= Study questions =
[a] Translate this sentence from the Constitution article below into Spanish: "Of course, anyone who has read the Constitution knows that it does not establish a Christian nation."
[b] Carry the Constitution article below further, picking up after its final sentence.

= Excerpted text =
■ ■ ■

It
Might Help to Read the Constitution
by Gary DeMar
9/24/2007
A
recent USA Today article reported that “most Americans believe
the nation’s founders wrote Christianity into the Constitution.”1
The article went on to say “that 55% believe erroneously that the
Constitution establishes a Christian nation.” Actually, I’m rather
surprised by these results. I would have thought that most Americans,
with all the secular propaganda that issues forth from out
government-controlled educational institutions, that a majority of
respondents would have adopted the secularist notion that the
Constitution of devoid of anything related to religion.
Of course, anyone who has read the Constitution knows
that it does not establish a Christian nation. As I will show,
the Constitution assumes that America was founded on basic Christian
principles, some of which are written into the Constitution. Part of the
problem in dealing with issues related to the Constitution is that a
majority of Americans have never read or studied it. Gene Policinski,
the executive director at the First Amendment Center, had this to say
about the responses the Center received: “We are seeing the product of
years of not teaching the First Amendment at a young age.” I would add
that it doesn’t help that the actual wording of the First Amendment is
rarely if ever mentioned in debates over religion and civil government.
All we hear is “separation of church and state,” a phrase that doesn’t
appear anywhere in the Constitution. And it’s not just young people who
don’t have a grasp of the content and meaning of the Constitution.

■ ■ ■

(Collected data entries)
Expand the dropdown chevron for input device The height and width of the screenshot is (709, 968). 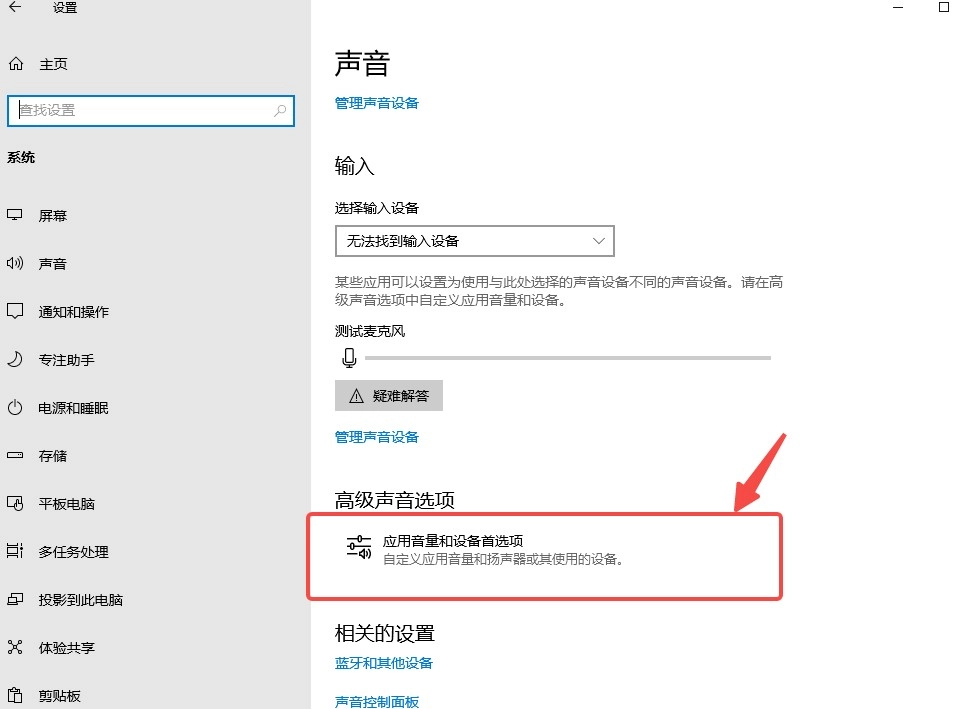point(599,241)
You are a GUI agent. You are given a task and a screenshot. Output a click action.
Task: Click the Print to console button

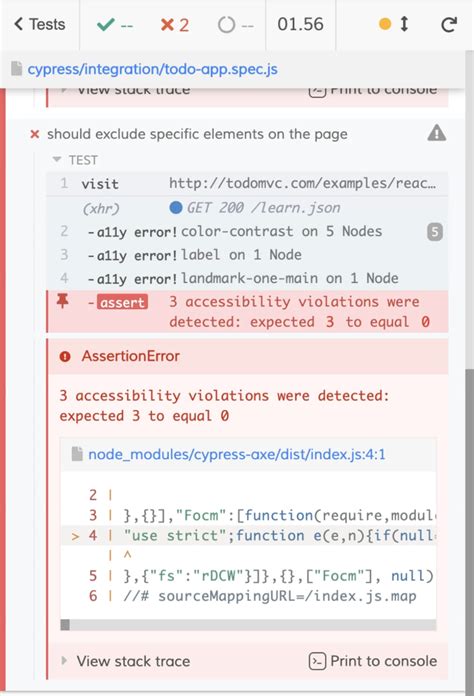coord(373,661)
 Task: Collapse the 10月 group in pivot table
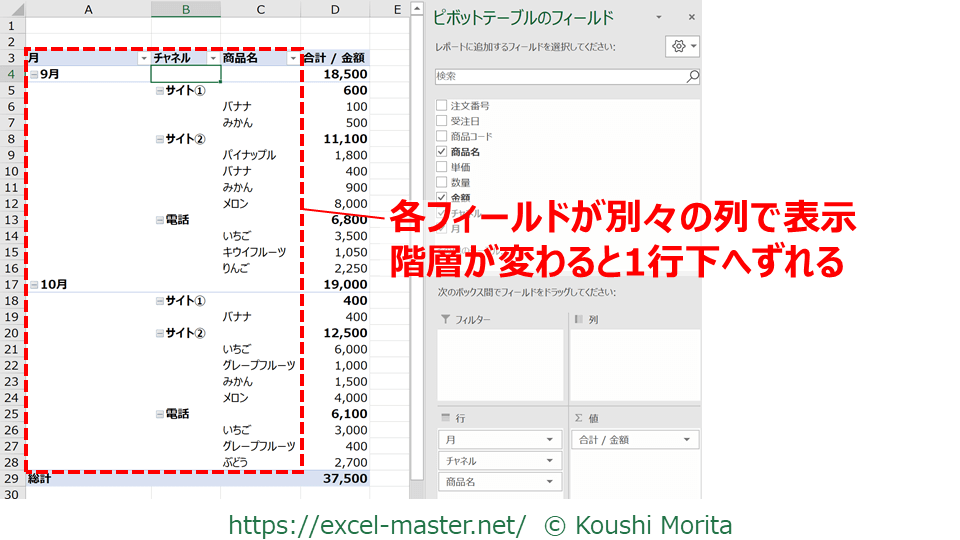point(34,285)
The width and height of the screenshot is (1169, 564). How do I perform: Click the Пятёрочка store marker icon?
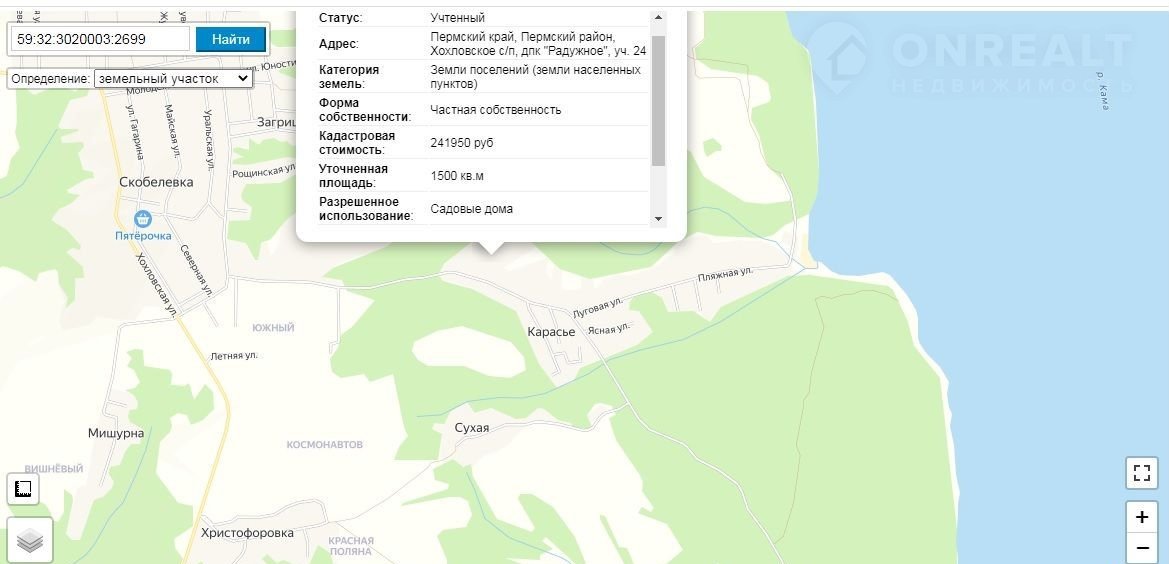144,219
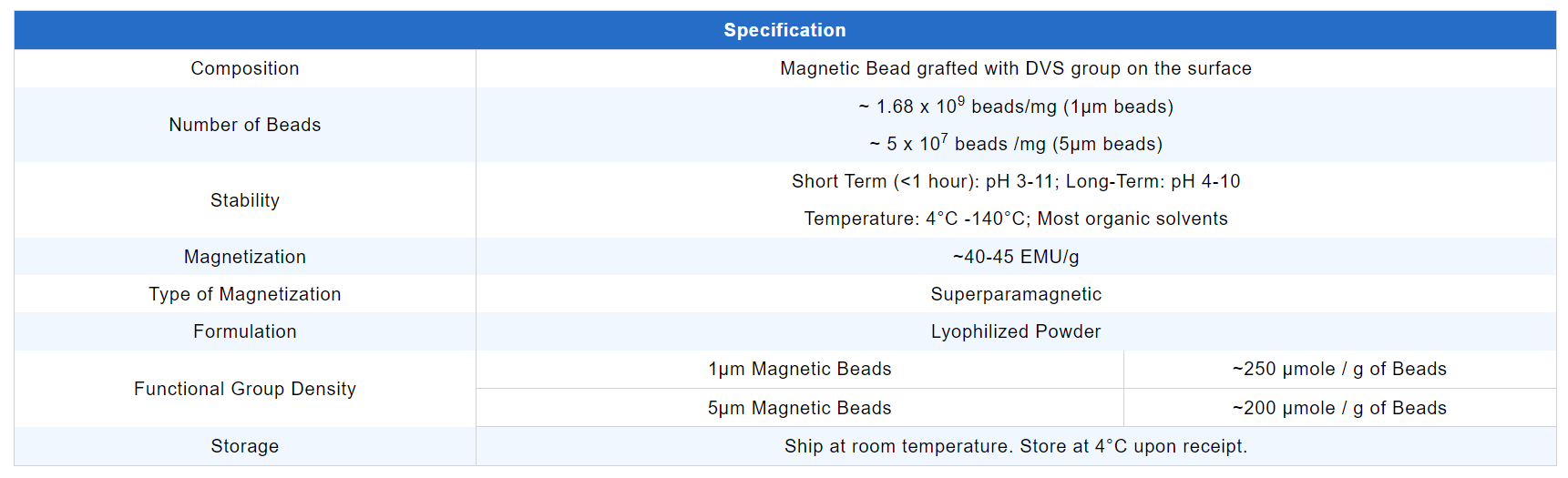Select the Magnetization row label
Screen dimensions: 1568x478
coord(244,257)
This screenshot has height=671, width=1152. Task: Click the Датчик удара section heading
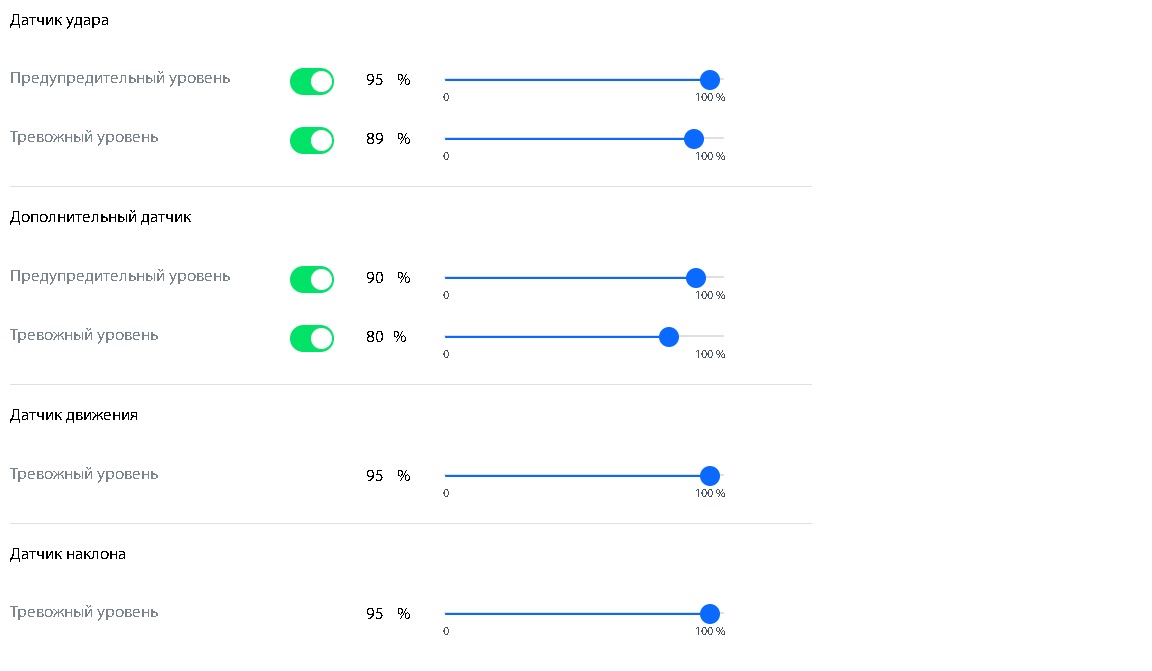(59, 20)
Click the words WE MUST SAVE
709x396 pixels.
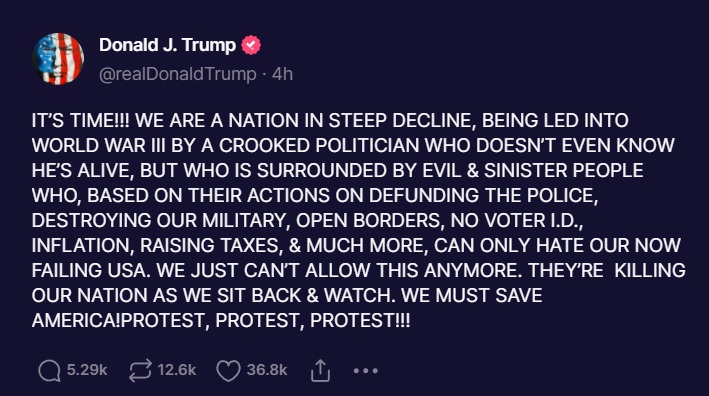coord(472,296)
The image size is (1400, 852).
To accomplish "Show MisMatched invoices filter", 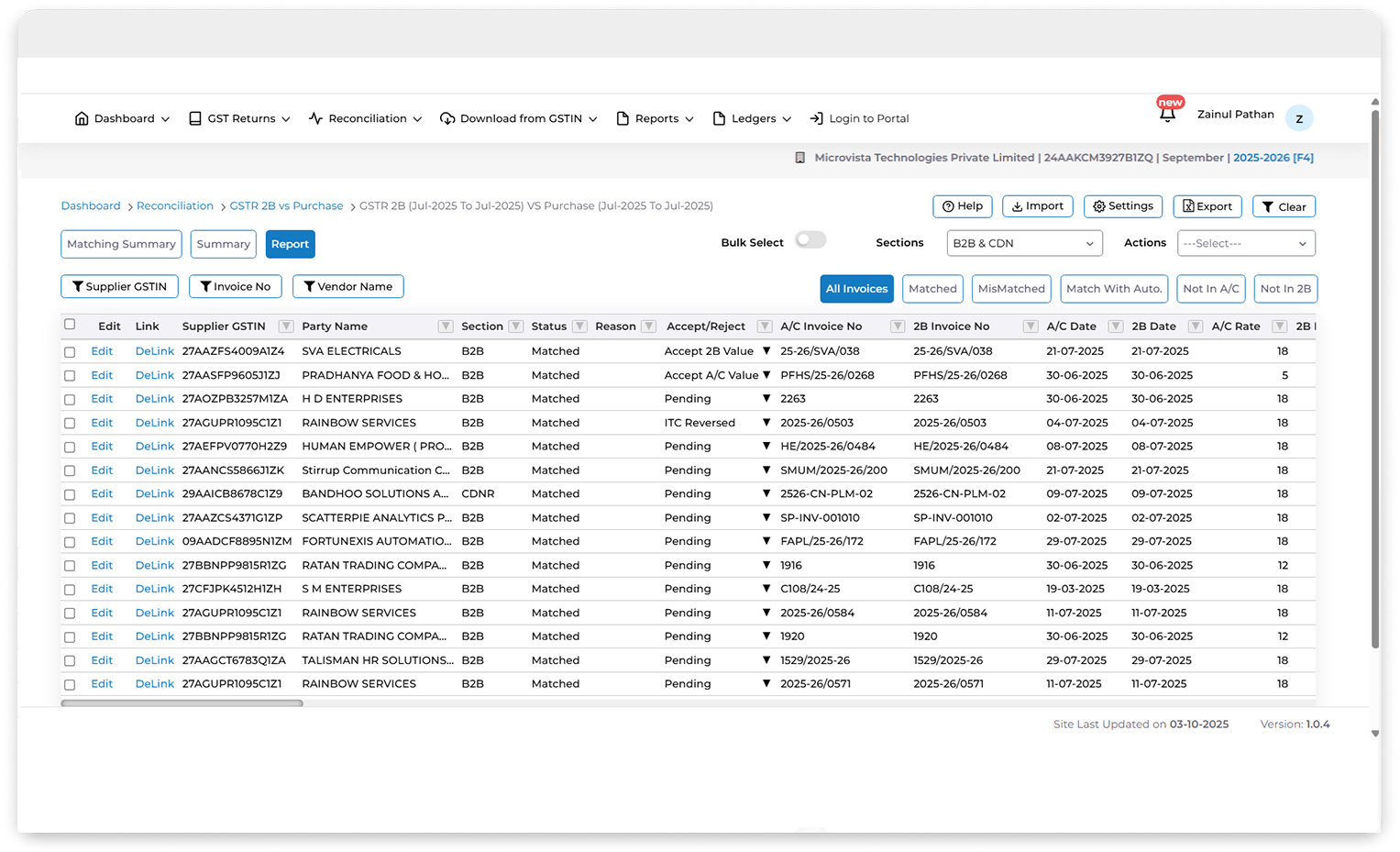I will coord(1010,289).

■ ■ ■

= Exercise responses =
[a] Por supuesto, cualquiera que haya leído la Constitución sabe que no establece una nación cristiana.

[b]
In the September 18 issue of USA Today, the
editorial staff of the paper offered its own opinion of the survey. The
editorial states, “In fact, the Constitution doesn’t mention
Christianity, or God at all. . . . The poll shows widespread ignorance
of basic freedoms and a belief that many of the Constitution’s rights
apply only to some Americans, not all.”2
Is this true?
The Constitution declares, in words just above
George Washington’s signature, that the proceedings were “DONE .
. . in the Year of our Lord” 1787, an obvious reference to Jesus Christ.
Sunday is set aside as a day of rest for the President in Article 1,
section 7 of the Constitution. This particular day of rest singles out a
particular religion—Christianity.
As
I mentioned above, while the Constitution does not establish a Christian
nation, it certainly maintain an existing Christian moral order.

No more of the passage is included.